> [Work request]:
Continue the account of the narrator's mother and the gangster from its last sentence.

> [Exercise passage]:
·····
My mother’s psychopathology did not stop there. She was highly invested in pleasing men, yes, but even more invested in getting revenge on me.

When my mother first saw the gangster, she was picking me up from a night I spent at a castle after a network orgy at the age of 10. He drove to drop me off near where she was parked. She noticed his red Porsche and blonde hair and was extremely excited, chatting on our ride home as if I had found a great boyfriend and prospects for marriage were good.

Once he started sexually assaulting me, he also started a secret affair with my mother. I was extremely attached to this gangster/perpetrator, who offered a reflection of some of my positive qualities to which my mother had remained completely blind. He was a parental figure. I had bonded with him, as per his invitation and suggestion that my mother was no good.

One unfortunate afternoon, I found them in bed together. My mother cried out:

 

“You thought you could have them all, didn’t you?”

I never heard or saw my mother as triumphant and elated as in this moment, penetrated by the man to whom she had pimped me out, so she could steal him back from me.
·····
> [Information shown]:
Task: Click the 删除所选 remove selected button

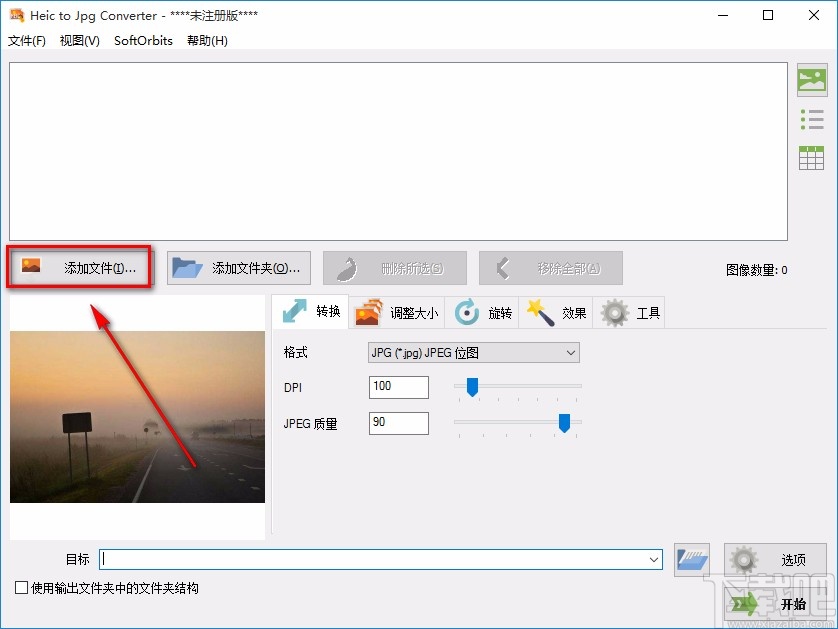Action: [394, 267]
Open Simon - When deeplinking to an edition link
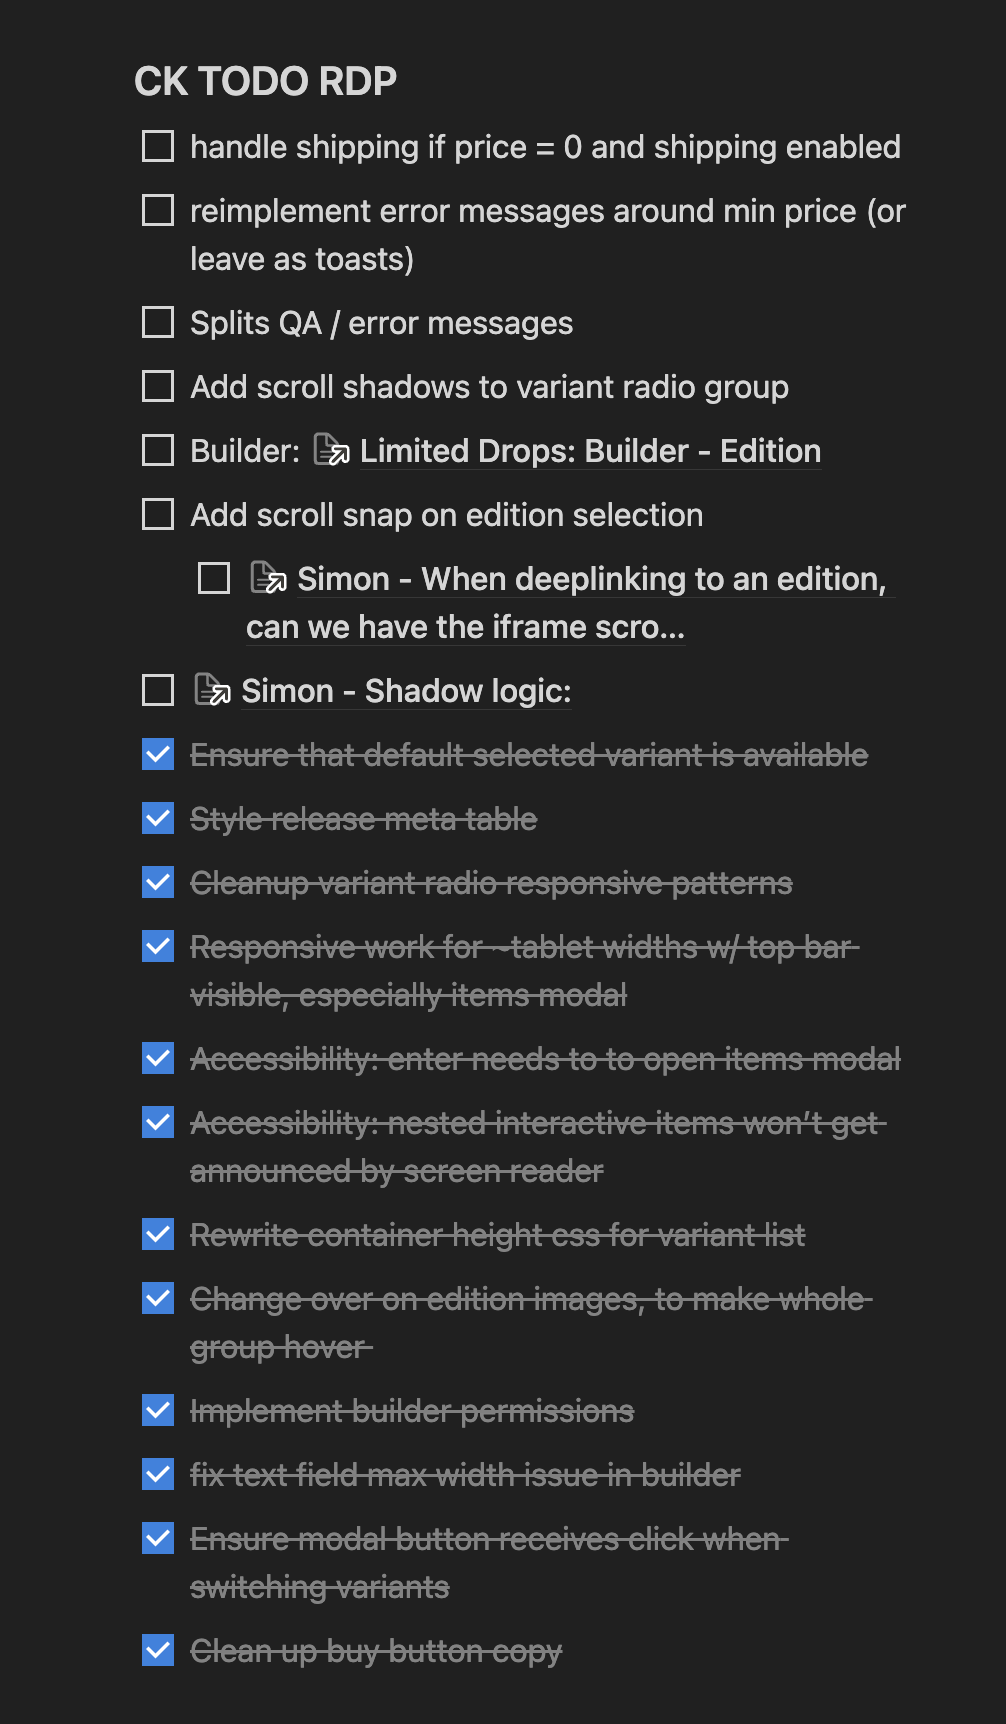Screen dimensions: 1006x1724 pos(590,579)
·····
> [Response]:
My mother was was four years old when her father returned home from the concentration camp. My grandfather once acted inappropriately with me. My mother was constantly acting from the place of a sexually abused girl whose spirit was deadened by trauma, who found life through the attention she received in the secret space of sexual transgression. She constantly relived a trauma story, trying to get the same kind of attention from men constantly, while her daughter served alternately as a split-off extension of her hated young self, and as the manifested dark side of her own mother, the secret rival.

The ultimate goal for this little girl would have been to be loved properly by both parents, and restore their unity.

Instead her mother died one month before her sixth birthday. Whatever feelings she harbored towards her mother, who undoubtedly did not love her very much, there would have been no way for that little girl to ever get past the shame and guilt of the abuse.

My mother continued to display the same patterns as she had in my childhood. The only difference was that in my adulthood I was not associated with any gangsters. She was charming to my friends, insisting I invite them to her place and spoiling them with hors-d’oeuvres and bubbly wine.

I once briefly dated an actor who met my mother. She was closer to his age than I was and connected with him, pleasing him in a subtle, sophisticated way, just as she had with the gangster. This was the pleasurable state at the beginning of a cycle which, had the opportunity arisen, would have ended with her stealing him from me.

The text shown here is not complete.